At other times thoughts of leading a local church into (or back into) more biblically sound patterns of life and faith fill a pastor (especially a young pastor!) with romanticized notions of how wonderful it will be when people are taught what the Word of God actually says. It is easy to imagine that such teachers who would expose error and rightly divide the Word would be cheered as heroes in churches where the Bible is revered as God’s holy Word.
Neither despair nor naiveté is a helpful characteristic when the prospect of local church ministry looms on the horizon. This is true for both pastors and church members. Realistic expectations of the challenges and blessings involved in a reforming ministry are essential if one is to stay the course. The Bible regularly and repeatedly calls us to such realism.
In His letter to the church at Sardis, Jesus gives them what must have been a very painful reality check when He said, “I know your works, that you have a name that you are alive, but you are dead” (Revelation 3:1). Imagine being in the congregation when those words were read! The church’s reputation in the community was great. It had a name. It was known for its liveliness. A member of that church would probably have been full of hope and anticipation when the announcement was made that “today we have a letter from the hand of the Apostle John that was dictated by Jesus Christ and addressed specifically to our church.”
Yet, our Lord’s first words are a call to biblical reality. Your reputation on earth is not necessarily the same as your reputation in heaven.

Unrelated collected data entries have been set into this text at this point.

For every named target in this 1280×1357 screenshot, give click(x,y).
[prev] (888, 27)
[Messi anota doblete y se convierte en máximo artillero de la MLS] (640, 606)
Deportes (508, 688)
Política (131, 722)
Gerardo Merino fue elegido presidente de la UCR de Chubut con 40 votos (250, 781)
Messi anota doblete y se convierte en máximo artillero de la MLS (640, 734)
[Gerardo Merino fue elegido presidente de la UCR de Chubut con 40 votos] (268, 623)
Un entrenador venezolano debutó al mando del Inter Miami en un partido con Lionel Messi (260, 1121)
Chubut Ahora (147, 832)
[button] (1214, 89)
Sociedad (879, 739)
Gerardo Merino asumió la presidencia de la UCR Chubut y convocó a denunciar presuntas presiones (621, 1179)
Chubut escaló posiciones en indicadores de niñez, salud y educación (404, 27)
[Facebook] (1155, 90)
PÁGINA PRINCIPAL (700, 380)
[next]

What other people are saying about your church is not always what Jesus Christ says about your church. He said that the Sardis church, despite its exalted status in the community, was in reality “dead.”
But what our Lord says next is equally surprising and must not be forgotten. “Be watchful and strengthen the things that remain, …” (v. 2). He does not write them off as hopeless. He calls them to reformation. He calls them back to that which they had originally received and heard and He calls them to repent (v. 3). This is precisely the message that many churches in our day need to hear. It is the message that pastors must be willing to proclaim and apply as they commit themselves to the work of biblical reformation.
The articles that follow are about the work of reformation in local churches. They present that work through the eyes of pastors who have led the way as well as from the perspective of church members who were part of the process. These collective testimonies should encourage us to recognize that God does indeed have power to restore local churches that have gone astray either through neglect or false teaching. He very often is pleased to fan dying embers back into flame, to empower His people to “strengthen the things that remain.”
The way back to healthier, purer streams of church life is often very difficult, but the blessings are worth the battles. And the battles never really end. Because the church must ever be reformed and reforming according to the Word of God.